Other agents and modalities
- Oral corticosteroids: short-term benefit at two to four weeks; no long-term evidence (Hui & Wong 2001).
- NSAIDs, vitamin B6, diuretics: insufficient or no evidence for symptom modification (O'Connor Cochrane).
- Platelet-rich plasma: AAOS 2024 strong recommendation against — no long-term benefit demonstrated.21
- Therapeutic ultrasound: AAOS 2024 — no long-term benefit.
- Acupuncture and low-level laser: insufficient Cochrane evidence (Choi 2018, Rankin 2017).
- Nerve and tendon gliding exercises: limited evidence for stand-alone benefit; combined with night splinting may help mild CTS (Abdolrazaghi 2023).
- Manual therapy: short-term equivalence to surgery in mild-to-moderate CTS at one month in Fernández-de-Las-Peñas trials, with surgery superior at longer follow-up.
- Yoga: modest benefit in Garfinkel 1998.
- Workstation modification: insufficient evidence (O'Connor Cochrane); AAOS 2024 — no association established between high keyboard use and CTS.
Examination notes. AAOS 2024 strong recommendations in conservative management: against PRP, against long-term steroid benefit, against therapeutic ultrasound. The Atroshi 2013 Ann Intern Med dose-response and 2021 JAMA Netw Open extended follow-up are landmark references.
§ 07 · SURGICAL TREATMENT
Open carpal tunnel release
Open carpal tunnel release through a 2–3 cm palmar incision aligned with the radial border of the ring finger ray, ulnar to the thenar crease and stopping well proximal to Kaplan's cardinal line, is the contemporary baseline operation. Mini-incision (1.5–2 cm) variants described by Lee and Bromley have demonstrated equivalent symptom relief and modestly lower pillar pain at long-term follow-up.38 The technical detail of the operation is documented in the Open Carpal Tunnel Release procedure page on this site, including pitfall callouts on incision plane, ulnar-side TCL entry, and complete proximal release.
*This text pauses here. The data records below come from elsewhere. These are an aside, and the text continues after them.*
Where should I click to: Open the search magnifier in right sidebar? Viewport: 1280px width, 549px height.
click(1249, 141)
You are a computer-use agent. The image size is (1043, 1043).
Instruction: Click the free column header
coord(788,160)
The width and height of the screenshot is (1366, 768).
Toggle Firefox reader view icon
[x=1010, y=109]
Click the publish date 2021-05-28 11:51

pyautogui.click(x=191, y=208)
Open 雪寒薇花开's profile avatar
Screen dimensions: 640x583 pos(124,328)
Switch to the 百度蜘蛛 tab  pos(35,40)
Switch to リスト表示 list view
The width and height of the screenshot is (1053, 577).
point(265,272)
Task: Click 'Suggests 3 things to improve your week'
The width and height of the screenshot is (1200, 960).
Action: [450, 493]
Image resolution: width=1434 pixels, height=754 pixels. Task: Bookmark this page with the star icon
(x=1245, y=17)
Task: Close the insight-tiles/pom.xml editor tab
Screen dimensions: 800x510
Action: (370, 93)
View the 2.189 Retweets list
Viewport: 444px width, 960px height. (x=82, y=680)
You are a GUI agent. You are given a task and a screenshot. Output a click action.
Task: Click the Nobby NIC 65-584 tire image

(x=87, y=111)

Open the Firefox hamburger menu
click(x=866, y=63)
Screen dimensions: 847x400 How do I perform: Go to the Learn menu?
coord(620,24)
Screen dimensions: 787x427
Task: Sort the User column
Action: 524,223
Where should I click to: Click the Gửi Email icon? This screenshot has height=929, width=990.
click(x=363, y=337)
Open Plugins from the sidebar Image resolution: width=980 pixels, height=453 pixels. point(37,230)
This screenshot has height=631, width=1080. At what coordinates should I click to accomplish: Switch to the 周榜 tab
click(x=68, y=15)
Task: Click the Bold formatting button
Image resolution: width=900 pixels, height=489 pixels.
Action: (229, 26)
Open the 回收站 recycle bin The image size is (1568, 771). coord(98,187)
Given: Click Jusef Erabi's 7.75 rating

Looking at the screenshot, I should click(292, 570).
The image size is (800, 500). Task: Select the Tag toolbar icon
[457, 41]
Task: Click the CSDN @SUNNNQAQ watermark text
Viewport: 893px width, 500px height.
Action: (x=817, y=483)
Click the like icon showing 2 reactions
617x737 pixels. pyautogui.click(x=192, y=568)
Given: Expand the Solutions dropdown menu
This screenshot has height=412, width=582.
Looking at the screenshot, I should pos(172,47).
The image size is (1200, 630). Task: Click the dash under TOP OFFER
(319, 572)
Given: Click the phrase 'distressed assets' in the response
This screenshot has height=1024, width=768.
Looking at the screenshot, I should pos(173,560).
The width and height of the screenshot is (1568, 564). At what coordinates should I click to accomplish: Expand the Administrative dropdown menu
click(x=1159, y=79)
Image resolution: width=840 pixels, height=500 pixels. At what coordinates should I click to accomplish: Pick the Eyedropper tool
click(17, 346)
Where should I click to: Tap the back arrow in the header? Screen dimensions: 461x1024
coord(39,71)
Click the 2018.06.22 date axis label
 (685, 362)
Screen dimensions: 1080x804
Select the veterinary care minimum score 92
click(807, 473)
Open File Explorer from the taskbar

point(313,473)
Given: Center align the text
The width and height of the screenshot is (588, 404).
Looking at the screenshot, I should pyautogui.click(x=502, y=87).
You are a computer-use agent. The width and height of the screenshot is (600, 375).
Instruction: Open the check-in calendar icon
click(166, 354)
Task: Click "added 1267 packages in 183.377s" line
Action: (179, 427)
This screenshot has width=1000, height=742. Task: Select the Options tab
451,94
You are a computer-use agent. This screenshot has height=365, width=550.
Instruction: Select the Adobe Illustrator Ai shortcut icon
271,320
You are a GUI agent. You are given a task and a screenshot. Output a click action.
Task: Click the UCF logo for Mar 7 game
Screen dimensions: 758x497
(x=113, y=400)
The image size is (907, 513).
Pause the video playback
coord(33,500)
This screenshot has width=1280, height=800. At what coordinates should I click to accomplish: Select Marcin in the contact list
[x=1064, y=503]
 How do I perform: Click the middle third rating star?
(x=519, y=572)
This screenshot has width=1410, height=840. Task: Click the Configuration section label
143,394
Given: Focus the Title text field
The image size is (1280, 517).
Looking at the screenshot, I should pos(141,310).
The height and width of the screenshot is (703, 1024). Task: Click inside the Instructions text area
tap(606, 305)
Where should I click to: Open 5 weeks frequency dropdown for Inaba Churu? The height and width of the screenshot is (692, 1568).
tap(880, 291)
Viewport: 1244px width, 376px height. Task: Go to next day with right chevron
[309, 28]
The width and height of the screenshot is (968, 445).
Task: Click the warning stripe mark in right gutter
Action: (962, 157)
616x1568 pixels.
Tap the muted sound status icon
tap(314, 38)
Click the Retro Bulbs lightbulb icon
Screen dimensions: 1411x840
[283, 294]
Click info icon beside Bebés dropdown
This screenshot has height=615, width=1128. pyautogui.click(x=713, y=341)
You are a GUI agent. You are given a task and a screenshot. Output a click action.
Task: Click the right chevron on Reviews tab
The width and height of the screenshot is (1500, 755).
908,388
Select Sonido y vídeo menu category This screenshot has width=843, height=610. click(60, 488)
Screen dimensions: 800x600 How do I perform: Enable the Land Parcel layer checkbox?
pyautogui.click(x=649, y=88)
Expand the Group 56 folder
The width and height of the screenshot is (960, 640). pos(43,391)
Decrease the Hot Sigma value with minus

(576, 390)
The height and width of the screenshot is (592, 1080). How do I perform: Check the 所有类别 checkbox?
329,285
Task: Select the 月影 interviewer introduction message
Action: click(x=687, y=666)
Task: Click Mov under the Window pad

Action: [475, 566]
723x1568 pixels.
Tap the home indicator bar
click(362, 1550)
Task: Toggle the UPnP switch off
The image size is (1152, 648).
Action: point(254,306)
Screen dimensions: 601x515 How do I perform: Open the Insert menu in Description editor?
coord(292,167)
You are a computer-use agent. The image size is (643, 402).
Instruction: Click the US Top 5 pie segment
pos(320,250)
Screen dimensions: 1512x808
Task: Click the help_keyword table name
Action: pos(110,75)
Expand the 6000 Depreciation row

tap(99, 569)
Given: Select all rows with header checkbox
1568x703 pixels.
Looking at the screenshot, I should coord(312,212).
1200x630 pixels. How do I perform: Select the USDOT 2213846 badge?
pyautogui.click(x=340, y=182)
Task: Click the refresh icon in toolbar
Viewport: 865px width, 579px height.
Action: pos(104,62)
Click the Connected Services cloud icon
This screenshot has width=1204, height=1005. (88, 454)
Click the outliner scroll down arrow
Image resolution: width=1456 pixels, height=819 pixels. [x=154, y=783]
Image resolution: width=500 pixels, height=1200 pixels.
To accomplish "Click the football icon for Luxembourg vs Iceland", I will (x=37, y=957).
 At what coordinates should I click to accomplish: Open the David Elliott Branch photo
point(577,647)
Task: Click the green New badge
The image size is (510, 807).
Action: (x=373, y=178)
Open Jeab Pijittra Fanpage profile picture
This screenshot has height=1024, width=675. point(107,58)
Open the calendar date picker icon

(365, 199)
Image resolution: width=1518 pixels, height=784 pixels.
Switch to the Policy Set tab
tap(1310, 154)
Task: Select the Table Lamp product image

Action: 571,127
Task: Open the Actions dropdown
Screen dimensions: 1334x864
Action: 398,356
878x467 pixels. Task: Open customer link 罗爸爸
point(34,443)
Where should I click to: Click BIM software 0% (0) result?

Endoscopic carpal tunnel release
Endoscopic carpal tunnel release was developed in two principal forms — single-portal (Agee, 1992) and two-portal (Chow, 1989) — with subsequent technique refinements. The Vasiliadis 2014 Cochrane review of 28 randomised controlled trials established broadly equivalent symptom relief, with endoscopic release demonstrating less scar tenderness and earlier return to work, balanced against a higher rate of reversible nerve injuries and a meaningful learning curve.39 Major (permanent) nerve injury rates are similar between techniques.
The 11–16-year follow-up of the Atroshi 1998–2002 randomised cohort, published in JAMA in 2015, established equivalent long-term symptom severity and reoperation rates between open and endoscopic release.40 This is the most decisive single piece of evidence on the long-term equivalence question. The 2024 AAOS guideline records a strong recommendation that mini-open and endoscopic release produce equivalent patient-reported outcomes at long-term follow-up.21 Practical short-term differences (return to work approximately five to seven days earlier with endoscopic, less scar tenderness) remain real and are appropriately discussed at consent.
A separate page on endoscopic release will treat the technique in operative detail; the present article restricts itself to the comparative-evidence framing.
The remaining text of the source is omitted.